━━━━━ MATERIAL PROVIDED ━━━━━
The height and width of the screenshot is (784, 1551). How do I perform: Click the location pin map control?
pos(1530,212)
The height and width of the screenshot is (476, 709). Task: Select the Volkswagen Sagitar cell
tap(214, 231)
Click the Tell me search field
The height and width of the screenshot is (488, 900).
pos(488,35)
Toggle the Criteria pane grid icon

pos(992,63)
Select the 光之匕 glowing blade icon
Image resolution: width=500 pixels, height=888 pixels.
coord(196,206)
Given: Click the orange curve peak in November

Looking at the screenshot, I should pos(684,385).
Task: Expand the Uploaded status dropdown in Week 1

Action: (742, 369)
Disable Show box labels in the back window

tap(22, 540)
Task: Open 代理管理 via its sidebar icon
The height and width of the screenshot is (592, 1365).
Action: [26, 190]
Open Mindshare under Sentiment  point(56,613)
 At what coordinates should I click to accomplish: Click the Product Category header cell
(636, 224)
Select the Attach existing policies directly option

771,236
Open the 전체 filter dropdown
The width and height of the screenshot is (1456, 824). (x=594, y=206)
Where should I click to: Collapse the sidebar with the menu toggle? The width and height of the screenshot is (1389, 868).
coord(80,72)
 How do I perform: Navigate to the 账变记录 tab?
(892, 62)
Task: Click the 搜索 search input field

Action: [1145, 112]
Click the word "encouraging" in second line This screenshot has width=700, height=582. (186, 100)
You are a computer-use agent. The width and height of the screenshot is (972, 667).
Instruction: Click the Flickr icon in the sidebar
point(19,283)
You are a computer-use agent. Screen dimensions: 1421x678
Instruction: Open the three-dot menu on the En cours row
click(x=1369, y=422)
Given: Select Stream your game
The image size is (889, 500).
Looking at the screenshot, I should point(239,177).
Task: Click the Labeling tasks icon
━━━━━
**WHAT TO WORK ON**
Render the lines starting at the one containing "Open Mindshare under" and ending at the one containing "The width and height of the screenshot is (1456, 824)." as a numbered list, leaving out blank lines.

**CORRECT RESULT**
1. Open Mindshare under Sentiment  point(56,613)
2.  At what coordinates should I click to accomplish: Click the Product Category header cell
3. (636, 224)
4. Select the Attach existing policies directly option
5. 771,236
6. Open the 전체 filter dropdown
7. The width and height of the screenshot is (1456, 824). (x=594, y=206)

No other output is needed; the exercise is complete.